Through an OVDP or Streamlined Disclosure filing, the penalties that can be imposed for failure to file an FBAR can be mitigated or eliminated. Furthermore, through OVDP only, protection from prosecution can be achieved. However, a botched or inappropriate filing for either of the disclosure programs can result in handing over evidence of one’s noncompliance without receiving the benefits of the programs. Thus, ensuring that one’s application is appropriate and legally sufficient is essential. While a Treasury Inspector General of Tax Administration report indicates that the IRS has been lenient in the past, taxpayer should not expect this approach to continue following the criticisms contained in the report. If anything, taxpayers should expect IRS enforcement of botched voluntary disclosure filings to increase in the wake of this public scrutiny.
While participating in the OVDP or Streamlined Disclosure programs can allow a taxpayer to correct past mistakes made regarding offshore disclosures, a botched or otherwise inappropriate disclosure can create serious consequences. If a taxpayer files for Streamlined Disclosure when he or she should have filed for the standard OVDP program, the taxpayer may have just handed over evidence to the U.S. government without the presumption of non-prosecution typically provided by standard OVDP. Likewise foiling for OVDP with including the requited tax filings and disclosures can also result in complications.
However, a recent report by TIGTA indicates that in at least some instances the IRS failed to bring penalties for offshore account disclosure problems despite having the evidence to do so. For the report, TIGTA analyzed a cohort of 100 cases randomly selected from a set of 3,182 OVDP requests that the IRS denied or were withdrawn by the taxpayer. Out of the 100 randomly selected cases, TIGTA found 29 cases where the taxpayer could have potentially been subject to offshore penalties. However, the IRS did not take any action against these taxpayers. Extrapolating the data from this report to a larger sample, TIGTA estimated that the IRS failed to collect roughly $21.6 million in FBAR penalties.

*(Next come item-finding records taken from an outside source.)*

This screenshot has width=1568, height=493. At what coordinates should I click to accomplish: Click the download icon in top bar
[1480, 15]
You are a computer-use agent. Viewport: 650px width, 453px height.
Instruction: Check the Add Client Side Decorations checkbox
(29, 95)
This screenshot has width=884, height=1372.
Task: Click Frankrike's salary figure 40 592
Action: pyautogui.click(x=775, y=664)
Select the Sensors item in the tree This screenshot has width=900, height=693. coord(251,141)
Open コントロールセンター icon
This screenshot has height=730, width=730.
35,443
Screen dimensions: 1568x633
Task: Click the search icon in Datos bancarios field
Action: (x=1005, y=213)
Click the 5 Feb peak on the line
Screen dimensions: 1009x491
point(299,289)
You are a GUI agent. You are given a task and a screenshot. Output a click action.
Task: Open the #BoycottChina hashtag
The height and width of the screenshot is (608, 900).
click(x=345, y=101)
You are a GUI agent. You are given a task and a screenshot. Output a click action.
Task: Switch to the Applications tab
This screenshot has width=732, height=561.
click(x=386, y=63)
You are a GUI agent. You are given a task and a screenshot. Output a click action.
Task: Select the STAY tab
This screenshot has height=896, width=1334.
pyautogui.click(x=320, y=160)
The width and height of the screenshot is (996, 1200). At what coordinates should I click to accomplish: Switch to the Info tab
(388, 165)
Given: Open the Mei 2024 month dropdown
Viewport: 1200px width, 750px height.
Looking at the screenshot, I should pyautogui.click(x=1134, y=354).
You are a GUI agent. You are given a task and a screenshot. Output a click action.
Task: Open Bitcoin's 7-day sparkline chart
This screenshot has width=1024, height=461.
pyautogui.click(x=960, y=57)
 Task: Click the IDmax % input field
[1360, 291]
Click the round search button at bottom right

In light of these failures, TIGTA issued a number of recommendations to increase the likelihood of a more even enforcement of the law. TIGTA recommended for the IRS to review all denied or withdrawn OVDP requests. The report also recommended central tracking of all OVDP correspondence along with a single mailing address.
Despite agreeing in full with each of the 6 recommendations issued by TIGTA, the IRS declined to implement the recommendation of establishing a single mailbox for taxpayer correspondence. The IRS stated that it was placing this recommendation on hold while it makes a decision regarding the future status of OVDP. The commissioner of the IRS’s Large Business and International Division stated, “While we agree with the potential value in this recommendation, at this time and in light of the non-permanent status of the OVDP program, we cannot commit the resources needed for this change. While OVDP initiatives have been successful in improving compliance with offshore accounts, OVDP was not intended to be a permanent program that would exist into perpetuity.”
The commissioner followed b indicating that the IRS expects to use the data gathered through FATCA to “open new approaches for the identification and assessment of compliance risks.” Clearly, the government intends to use the data garnered from both individual and institutional FATCA disclosures to better identify and prosecute those who fail to file offshore disclosures. For individuals still holding undisclosed accounts, it is further evidence regarding the increased difficulty of maintaining a secret account.
However, the language used also seems to suggest that the continued availability of OVDP should not be taken for granted. The IRS may feel that taxpayers have had ample time to adjust to the new system of disclosure or that the increased amount of international data at its disposal no longer requires taxpayer cooperation. In any case, taxpayers who have yet to correct offshore disclosure issues should do so before the IRS changes the terms of OVDP or Streamlined Disclosure to be less favorable or unavailable.